TO DO:
The answer must consist of every line below containing "agent".

EXTRACTED INFORMATION:

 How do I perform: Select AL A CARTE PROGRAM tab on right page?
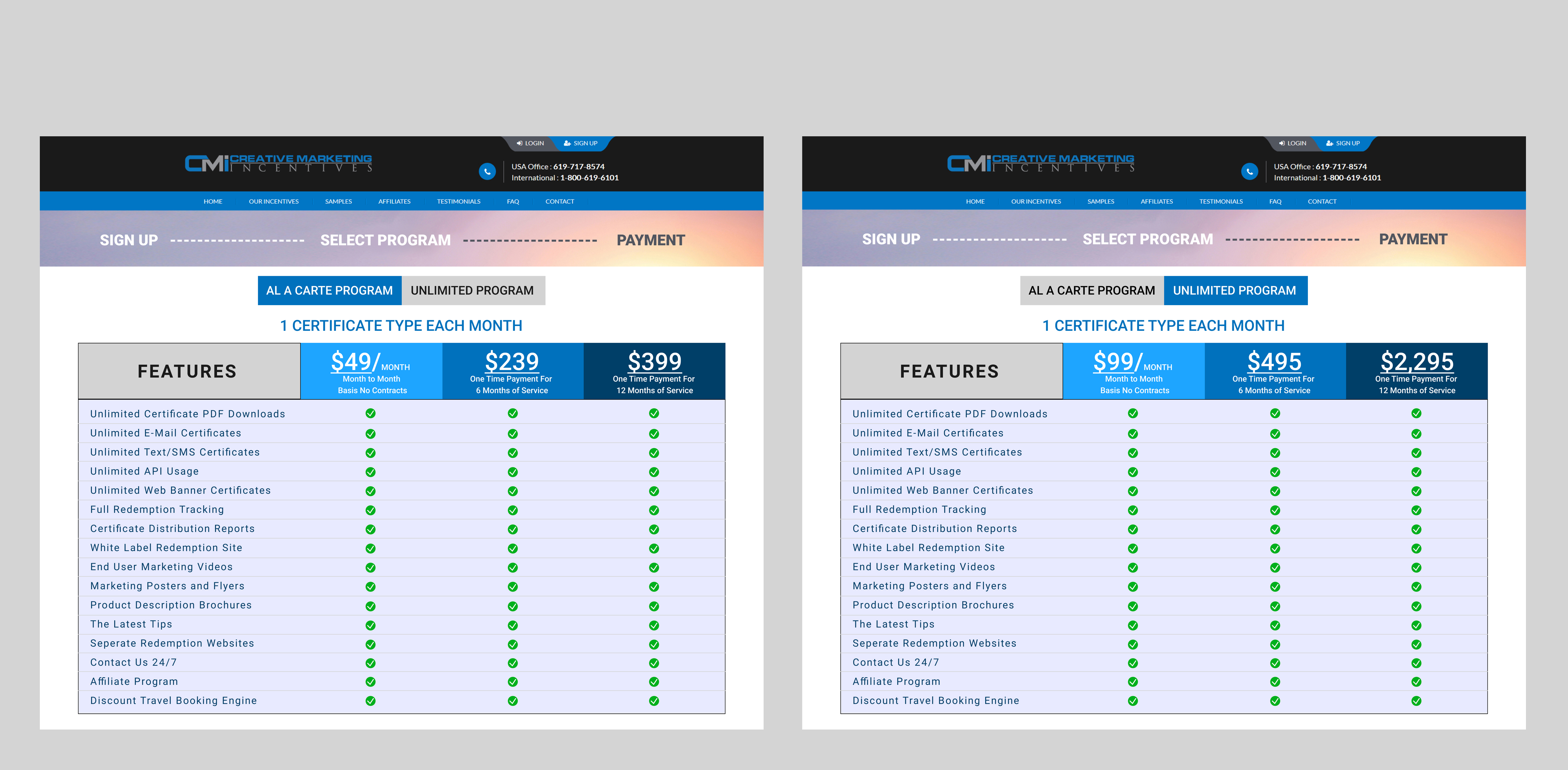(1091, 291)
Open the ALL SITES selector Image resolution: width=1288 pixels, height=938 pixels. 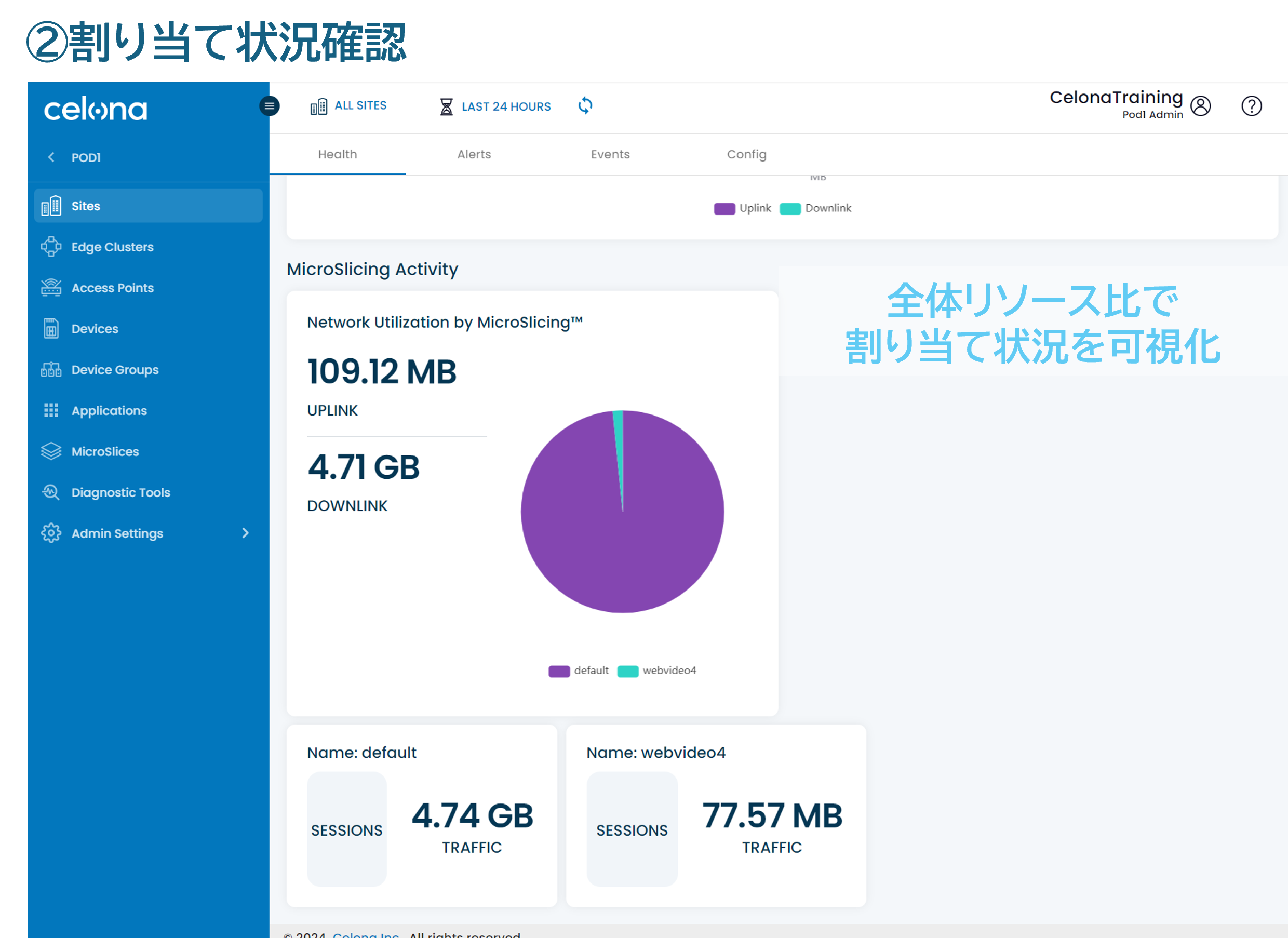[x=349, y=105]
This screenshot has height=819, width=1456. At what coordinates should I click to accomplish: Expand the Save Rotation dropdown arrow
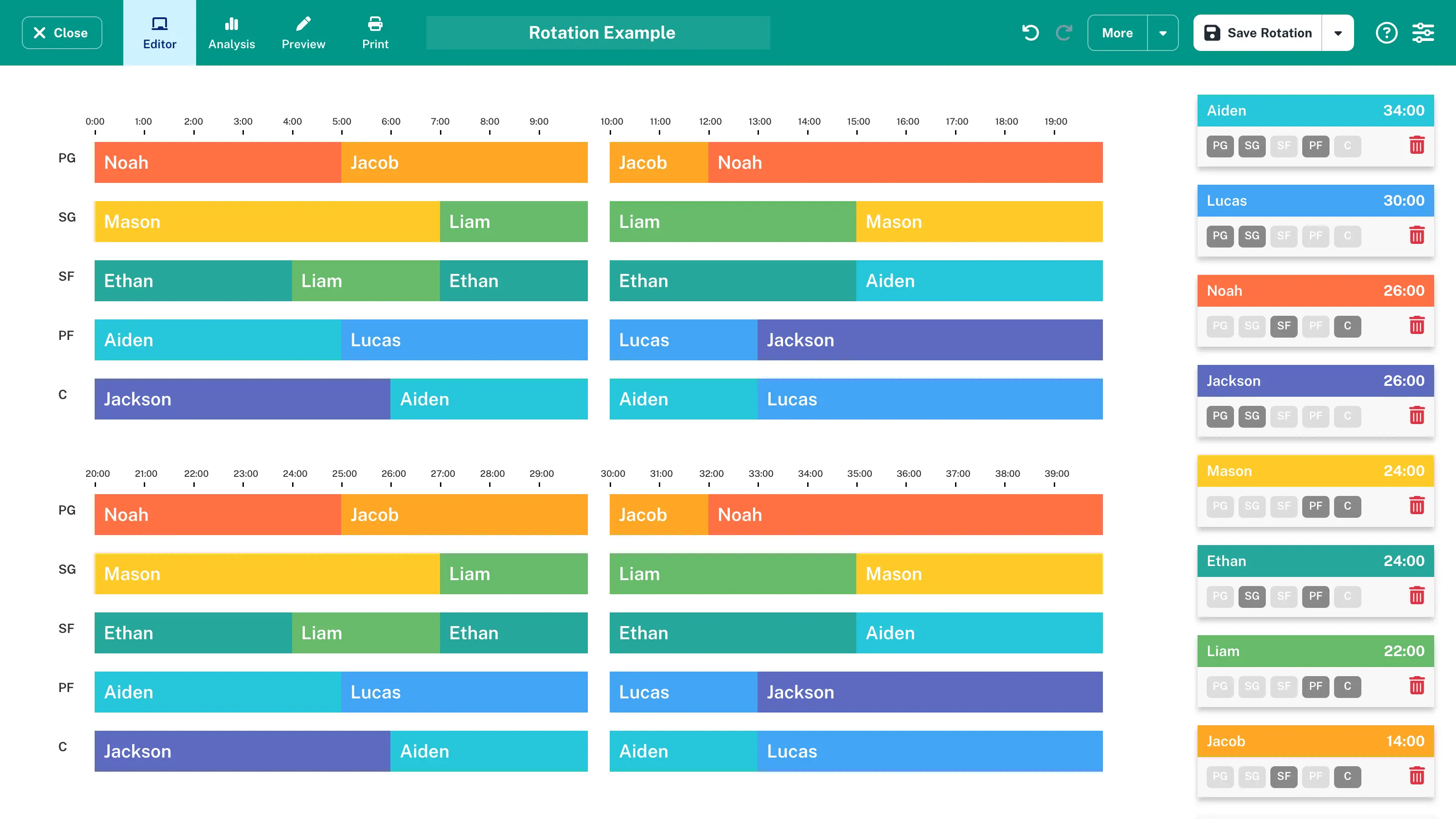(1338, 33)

--

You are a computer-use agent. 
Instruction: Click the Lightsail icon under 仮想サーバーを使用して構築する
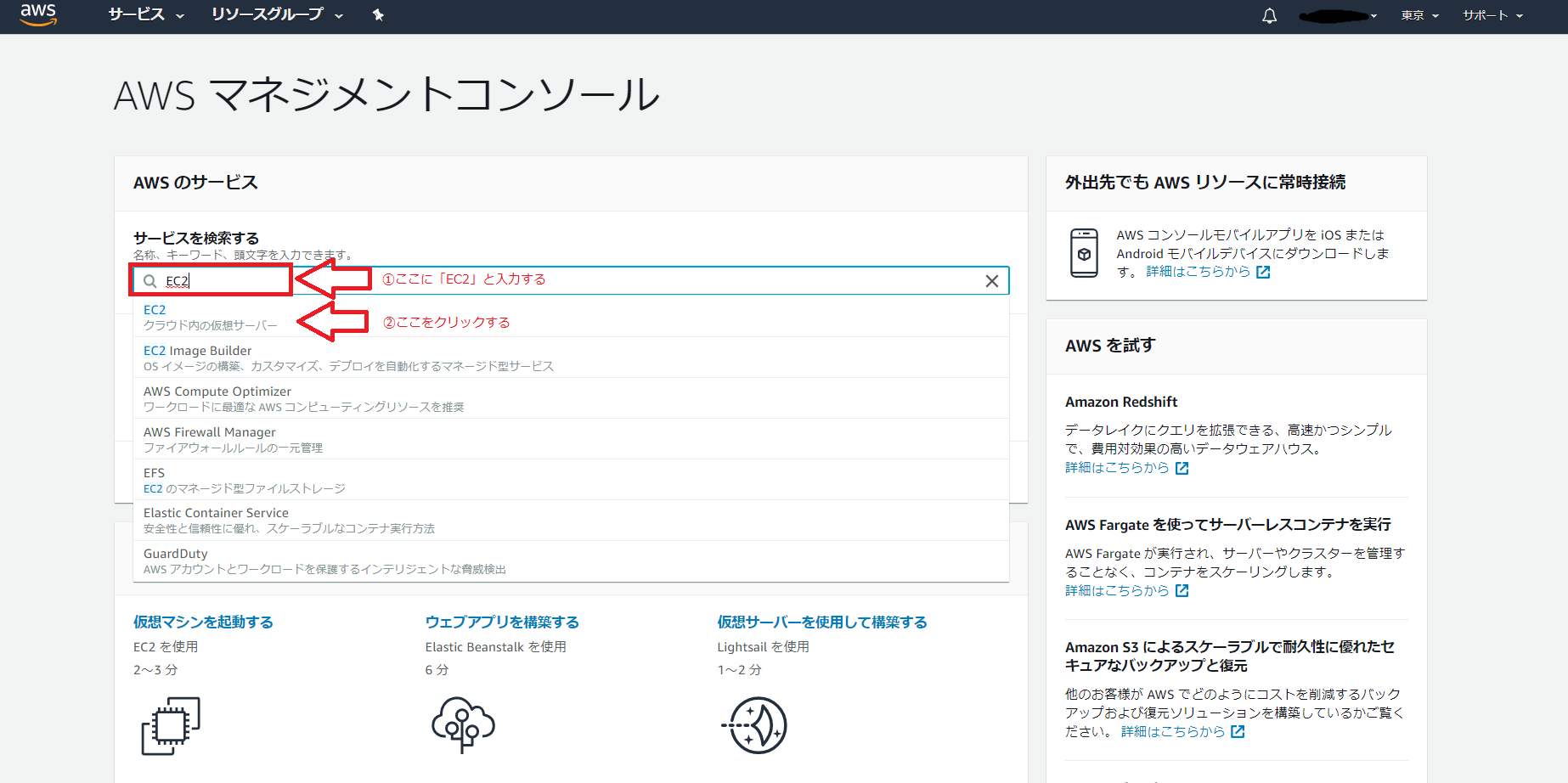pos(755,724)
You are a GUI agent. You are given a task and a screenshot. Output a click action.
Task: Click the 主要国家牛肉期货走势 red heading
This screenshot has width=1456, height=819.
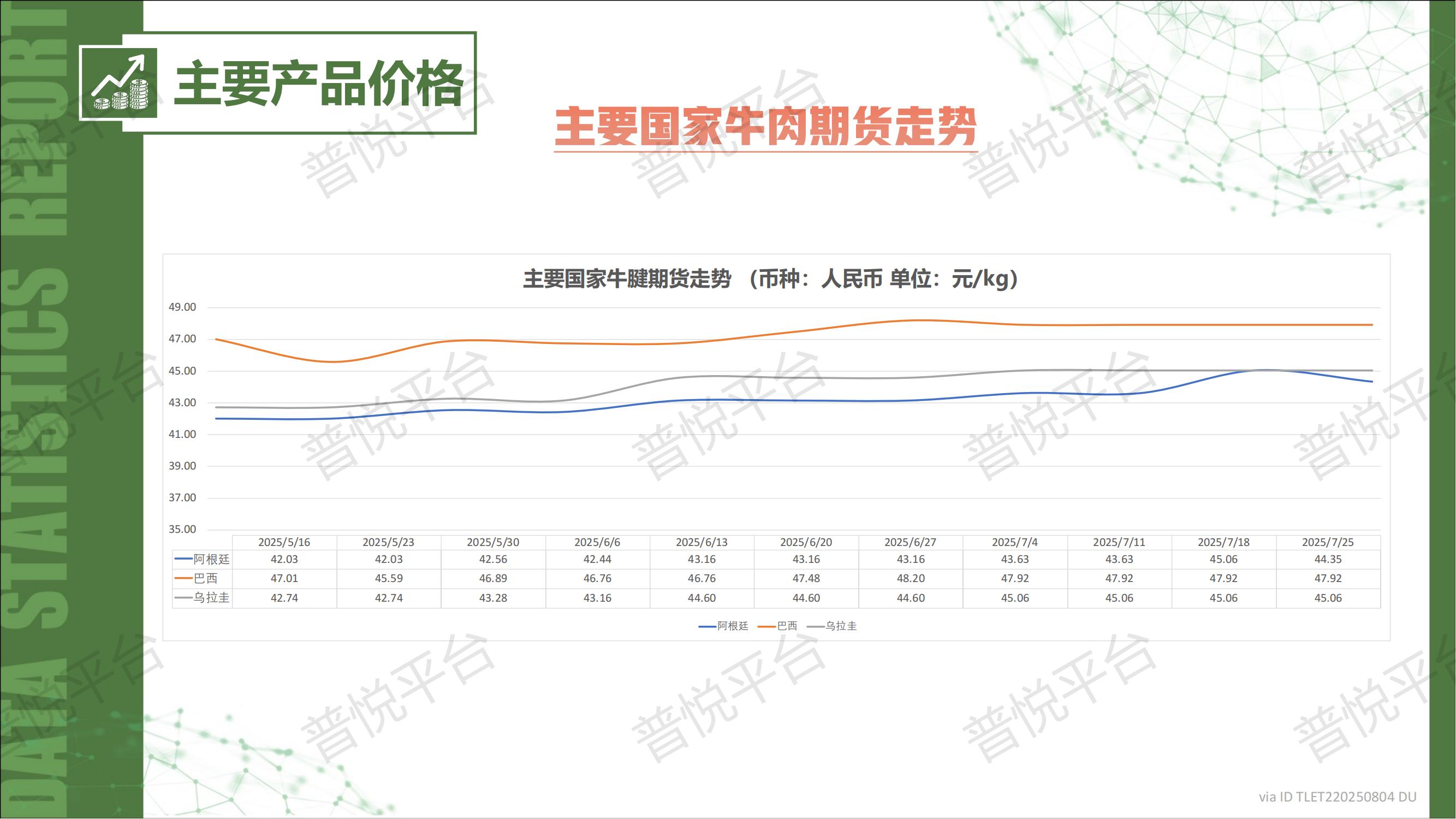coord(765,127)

ANSWER SPACE:
You are a computer-use agent. 
You are a GUI agent. You are given a task and a screenshot. Output a click action.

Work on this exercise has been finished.